● Testo del documento
Un altro aspetto su cui soffermarci è la reale efficacia delle tecnologie CCS confrontate con quelle delle energie rinnovabili; si cita a tal proposito un interessante studio (Comparative net energy analysis of renewable electricity and carbon capture and storage, Nature energy 2019) che ha indicato come le energie rinnovabili associate all’accumulo si confermano il metodo più energeticamente vantaggioso per combattere i cambiamenti climatici rispetto alla costruzione di impianti CCS.

● Dati mostrati
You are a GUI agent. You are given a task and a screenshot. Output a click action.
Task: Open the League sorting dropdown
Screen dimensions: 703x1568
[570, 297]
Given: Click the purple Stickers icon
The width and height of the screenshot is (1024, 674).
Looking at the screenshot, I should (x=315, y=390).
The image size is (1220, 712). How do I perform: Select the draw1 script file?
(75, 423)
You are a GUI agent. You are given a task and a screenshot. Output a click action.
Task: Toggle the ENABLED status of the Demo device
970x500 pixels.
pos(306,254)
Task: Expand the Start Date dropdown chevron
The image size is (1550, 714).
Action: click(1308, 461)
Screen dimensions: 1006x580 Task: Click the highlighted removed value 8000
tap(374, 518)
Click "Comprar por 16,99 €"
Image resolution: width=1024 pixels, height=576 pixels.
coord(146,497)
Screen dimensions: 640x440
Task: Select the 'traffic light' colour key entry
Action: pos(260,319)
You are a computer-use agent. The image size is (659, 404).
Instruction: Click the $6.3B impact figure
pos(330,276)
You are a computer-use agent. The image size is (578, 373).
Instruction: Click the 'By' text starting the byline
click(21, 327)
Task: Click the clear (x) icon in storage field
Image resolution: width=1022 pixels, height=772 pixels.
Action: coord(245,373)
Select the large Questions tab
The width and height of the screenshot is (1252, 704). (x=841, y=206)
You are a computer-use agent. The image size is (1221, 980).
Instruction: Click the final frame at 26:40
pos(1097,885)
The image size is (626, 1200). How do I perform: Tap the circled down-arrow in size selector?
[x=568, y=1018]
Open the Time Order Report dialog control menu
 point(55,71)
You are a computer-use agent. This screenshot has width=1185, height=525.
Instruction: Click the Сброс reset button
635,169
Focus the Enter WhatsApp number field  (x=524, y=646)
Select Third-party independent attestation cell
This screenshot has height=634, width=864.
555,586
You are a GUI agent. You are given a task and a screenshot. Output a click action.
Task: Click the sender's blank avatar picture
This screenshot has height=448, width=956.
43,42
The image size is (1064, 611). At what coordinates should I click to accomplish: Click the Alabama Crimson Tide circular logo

● Domande di studio
- 1) Nel testo sulle tecnologie CCS, su quale rivista e in che anno è uscito lo studio citato?
- 2) Spiega perché il testo sulle tecnologie CCS considera le rinnovabili con accumulo più convenienti degli impianti CCS.
- 3) Scrivi il seguito del testo sulle tecnologie CCS, a partire dall'ultima frase.

● Risposte
- 1) Su Nature Energy, nel 2019.

- 2) Perché uno studio uscito su Nature Energy nel 2019 ha indicato che le energie rinnovabili associate all'accumulo sono il metodo energeticamente più vantaggioso per combattere i cambiamenti climatici rispetto alla costruzione di impianti CCS.

- 3)
Un ultimo spunto di riflessione viene dalla soluzione della Commissione Ambiente del Parlamento Europeo all’indirizzo delle tecnologie di CCS del 2019. Nella Risoluzione ENVI approvata, gli eurodeputati sottolineano la necessità di intraprendere ulteriori azioni entro il 2030 affinché l’Unione “eviti di affidarsi a tecnologie di assorbimento del carbonio che comporterebbero considerevoli rischi per gli ecosistemi, la biodiversità. Piuttosto Bruxelles dovrebbe dare priorità alle riduzioni dirette delle emissioni e al miglioramento dei pozzi e serbatoi di carbonio naturali (come le foreste), considerando la rimozione artificiale del carbonio come una soluzione estrema, da utilizzare solo laddove non siano disponibili altre opzioni.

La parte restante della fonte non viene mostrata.